- [What you are asked to do]:
Write out each of the following lines exactly as it appears, keeping its wording, spacing, and symbols unchanged.

- [Records in a dataset]:
((
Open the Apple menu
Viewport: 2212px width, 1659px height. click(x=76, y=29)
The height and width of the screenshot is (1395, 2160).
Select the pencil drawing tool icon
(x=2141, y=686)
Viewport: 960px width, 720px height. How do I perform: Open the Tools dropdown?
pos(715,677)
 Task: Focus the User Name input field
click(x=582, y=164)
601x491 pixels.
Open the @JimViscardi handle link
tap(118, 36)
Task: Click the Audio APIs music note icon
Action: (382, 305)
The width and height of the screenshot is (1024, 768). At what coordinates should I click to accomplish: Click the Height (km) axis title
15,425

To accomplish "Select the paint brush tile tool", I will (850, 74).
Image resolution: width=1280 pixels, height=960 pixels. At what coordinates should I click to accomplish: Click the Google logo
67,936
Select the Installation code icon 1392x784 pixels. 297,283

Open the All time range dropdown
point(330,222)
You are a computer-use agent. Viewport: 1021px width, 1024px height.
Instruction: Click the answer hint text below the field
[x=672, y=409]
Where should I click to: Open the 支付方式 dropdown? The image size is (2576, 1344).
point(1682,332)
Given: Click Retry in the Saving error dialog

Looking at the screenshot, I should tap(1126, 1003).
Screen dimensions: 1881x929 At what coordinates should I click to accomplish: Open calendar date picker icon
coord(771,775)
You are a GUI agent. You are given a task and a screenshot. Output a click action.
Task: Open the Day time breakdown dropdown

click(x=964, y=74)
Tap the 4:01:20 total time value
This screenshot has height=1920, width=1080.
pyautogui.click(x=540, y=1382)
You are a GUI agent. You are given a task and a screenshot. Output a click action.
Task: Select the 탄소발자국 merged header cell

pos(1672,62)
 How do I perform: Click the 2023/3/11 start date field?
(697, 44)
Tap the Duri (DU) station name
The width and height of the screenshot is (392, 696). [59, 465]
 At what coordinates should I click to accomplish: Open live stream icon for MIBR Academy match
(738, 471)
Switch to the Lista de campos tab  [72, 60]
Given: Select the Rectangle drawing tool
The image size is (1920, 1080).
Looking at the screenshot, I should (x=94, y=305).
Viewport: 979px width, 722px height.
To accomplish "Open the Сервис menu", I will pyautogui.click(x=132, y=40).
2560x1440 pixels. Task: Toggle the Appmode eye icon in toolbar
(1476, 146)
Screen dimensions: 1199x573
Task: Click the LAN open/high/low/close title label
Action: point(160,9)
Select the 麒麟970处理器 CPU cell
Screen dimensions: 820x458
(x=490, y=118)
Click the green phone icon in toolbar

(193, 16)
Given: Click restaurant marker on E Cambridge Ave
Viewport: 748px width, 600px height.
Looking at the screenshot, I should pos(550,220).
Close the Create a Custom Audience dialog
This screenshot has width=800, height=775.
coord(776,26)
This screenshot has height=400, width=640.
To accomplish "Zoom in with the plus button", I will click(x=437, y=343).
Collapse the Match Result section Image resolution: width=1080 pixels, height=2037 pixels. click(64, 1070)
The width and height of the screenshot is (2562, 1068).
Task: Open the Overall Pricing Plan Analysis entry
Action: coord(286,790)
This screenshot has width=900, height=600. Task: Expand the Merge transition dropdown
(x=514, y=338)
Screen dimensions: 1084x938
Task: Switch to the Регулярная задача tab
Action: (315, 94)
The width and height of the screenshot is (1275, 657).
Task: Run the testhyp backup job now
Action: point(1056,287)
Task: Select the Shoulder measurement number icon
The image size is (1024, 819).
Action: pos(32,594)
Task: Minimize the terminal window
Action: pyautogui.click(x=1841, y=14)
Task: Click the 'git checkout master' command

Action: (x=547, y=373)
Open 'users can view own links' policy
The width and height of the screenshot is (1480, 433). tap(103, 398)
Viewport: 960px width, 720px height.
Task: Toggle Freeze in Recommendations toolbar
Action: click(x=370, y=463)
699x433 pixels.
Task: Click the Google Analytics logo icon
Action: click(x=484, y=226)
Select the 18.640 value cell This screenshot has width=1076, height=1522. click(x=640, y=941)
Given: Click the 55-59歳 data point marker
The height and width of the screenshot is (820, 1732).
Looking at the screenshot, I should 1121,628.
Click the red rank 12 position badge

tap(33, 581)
))
- [Answer to this problem]:
Open the Apple menu
Viewport: 2212px width, 1659px height. click(x=76, y=29)
The height and width of the screenshot is (1395, 2160).
Select the pencil drawing tool icon
(x=2141, y=686)
Viewport: 960px width, 720px height. How do I perform: Open the Tools dropdown?
pos(715,677)
 Task: Focus the User Name input field
click(x=582, y=164)
601x491 pixels.
Open the @JimViscardi handle link
tap(118, 36)
Task: Click the Audio APIs music note icon
Action: (382, 305)
The width and height of the screenshot is (1024, 768). At what coordinates should I click to accomplish: Click the Height (km) axis title
15,425

To accomplish "Select the paint brush tile tool", I will (850, 74).
Image resolution: width=1280 pixels, height=960 pixels. At what coordinates should I click to accomplish: Click the Google logo
67,936
Select the Installation code icon 1392x784 pixels. 297,283

Open the All time range dropdown
point(330,222)
You are a computer-use agent. Viewport: 1021px width, 1024px height.
Instruction: Click the answer hint text below the field
[x=672, y=409]
Where should I click to: Open the 支付方式 dropdown? The image size is (2576, 1344).
point(1682,332)
Given: Click Retry in the Saving error dialog

Looking at the screenshot, I should tap(1126, 1003).
Screen dimensions: 1881x929 At what coordinates should I click to accomplish: Open calendar date picker icon
coord(771,775)
You are a GUI agent. You are given a task and a screenshot. Output a click action.
Task: Open the Day time breakdown dropdown

click(x=964, y=74)
Tap the 4:01:20 total time value
This screenshot has height=1920, width=1080.
pyautogui.click(x=540, y=1382)
You are a GUI agent. You are given a task and a screenshot. Output a click action.
Task: Select the 탄소발자국 merged header cell

pos(1672,62)
 How do I perform: Click the 2023/3/11 start date field?
(697, 44)
Tap the Duri (DU) station name
The width and height of the screenshot is (392, 696). [59, 465]
 At what coordinates should I click to accomplish: Open live stream icon for MIBR Academy match
(738, 471)
Switch to the Lista de campos tab  [72, 60]
Given: Select the Rectangle drawing tool
The image size is (1920, 1080).
Looking at the screenshot, I should (x=94, y=305).
Viewport: 979px width, 722px height.
To accomplish "Open the Сервис menu", I will pyautogui.click(x=132, y=40).
2560x1440 pixels. Task: Toggle the Appmode eye icon in toolbar
(1476, 146)
Screen dimensions: 1199x573
Task: Click the LAN open/high/low/close title label
Action: point(160,9)
Select the 麒麟970处理器 CPU cell
Screen dimensions: 820x458
(x=490, y=118)
Click the green phone icon in toolbar

(193, 16)
Given: Click restaurant marker on E Cambridge Ave
Viewport: 748px width, 600px height.
Looking at the screenshot, I should pos(550,220).
Close the Create a Custom Audience dialog
This screenshot has width=800, height=775.
coord(776,26)
This screenshot has height=400, width=640.
To accomplish "Zoom in with the plus button", I will click(x=437, y=343).
Collapse the Match Result section Image resolution: width=1080 pixels, height=2037 pixels. click(64, 1070)
The width and height of the screenshot is (2562, 1068).
Task: Open the Overall Pricing Plan Analysis entry
Action: coord(286,790)
This screenshot has width=900, height=600. Task: Expand the Merge transition dropdown
(x=514, y=338)
Screen dimensions: 1084x938
Task: Switch to the Регулярная задача tab
Action: (315, 94)
The width and height of the screenshot is (1275, 657).
Task: Run the testhyp backup job now
Action: point(1056,287)
Task: Select the Shoulder measurement number icon
The image size is (1024, 819).
Action: pos(32,594)
Task: Minimize the terminal window
Action: pyautogui.click(x=1841, y=14)
Task: Click the 'git checkout master' command

Action: (x=547, y=373)
Open 'users can view own links' policy
The width and height of the screenshot is (1480, 433). tap(103, 398)
Viewport: 960px width, 720px height.
Task: Toggle Freeze in Recommendations toolbar
Action: click(x=370, y=463)
699x433 pixels.
Task: Click the Google Analytics logo icon
Action: click(x=484, y=226)
Select the 18.640 value cell This screenshot has width=1076, height=1522. click(x=640, y=941)
Given: Click the 55-59歳 data point marker
The height and width of the screenshot is (820, 1732).
Looking at the screenshot, I should 1121,628.
Click the red rank 12 position badge

tap(33, 581)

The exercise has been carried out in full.